「エミール」の第4巻に「サヴォア助任司祭の信仰告白」という節があるそうだ。そこが当局の気に入らなかったところで、その後のルソーの運命を決めたようである。

それはまた、後のカントの自由観に大きな影響を与えたという。

以下は、土橋貴さんの「ルソーについて-自律としての自由」という文章の要約

http://wwwlib.cgu.ac.jp/cguwww/03/24_0102/24-01.pdf

人間の意志を決定する原因は何か。それは彼の判断だ。では、判断を決定する原因は何か、それは彼の知的能力だ、判断する力だ。決定する原因は人間自身のうちにある。
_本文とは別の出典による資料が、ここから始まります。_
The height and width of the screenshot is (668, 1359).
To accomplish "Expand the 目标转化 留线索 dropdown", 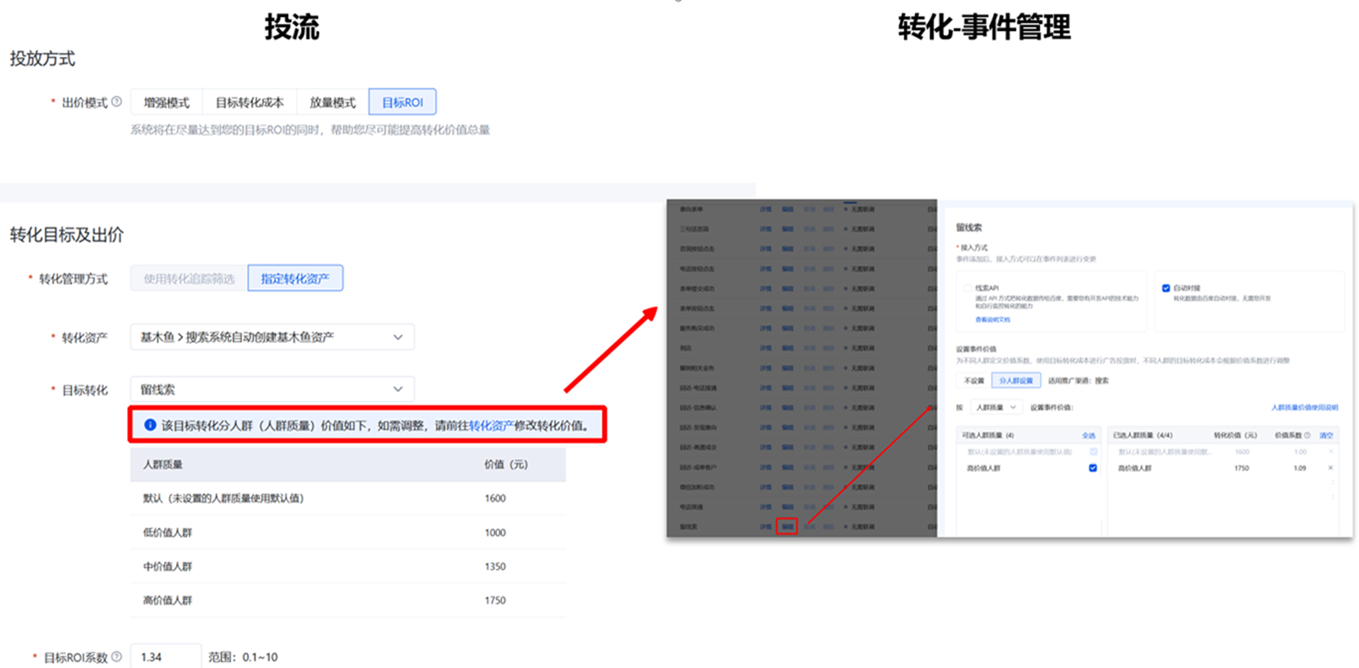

それ以上のことになると、私にはもうなにも分からない

あらゆる行動の根源は自由な存在者の意志であり、私の外にある何者によっても決定されないでそうすること、まさにそういうところに私の自由がある

このポイントを、カントが自律という言葉で展開していった。

「だからルソーは、自律の精神としての“自由を通し平等を作っていく”決意を固めたのである」

土橋貴さんによれば、「社会契約論」では以下のように述べられている。

人間は、自然環境下では自然の法則下で生き、脱自然状態下では他者に縛られ生きてきたが、今後は新しい共同関係を作りながら、自律としての自由を作っていかなければならない。

どこかで聞いたようなせりふですね。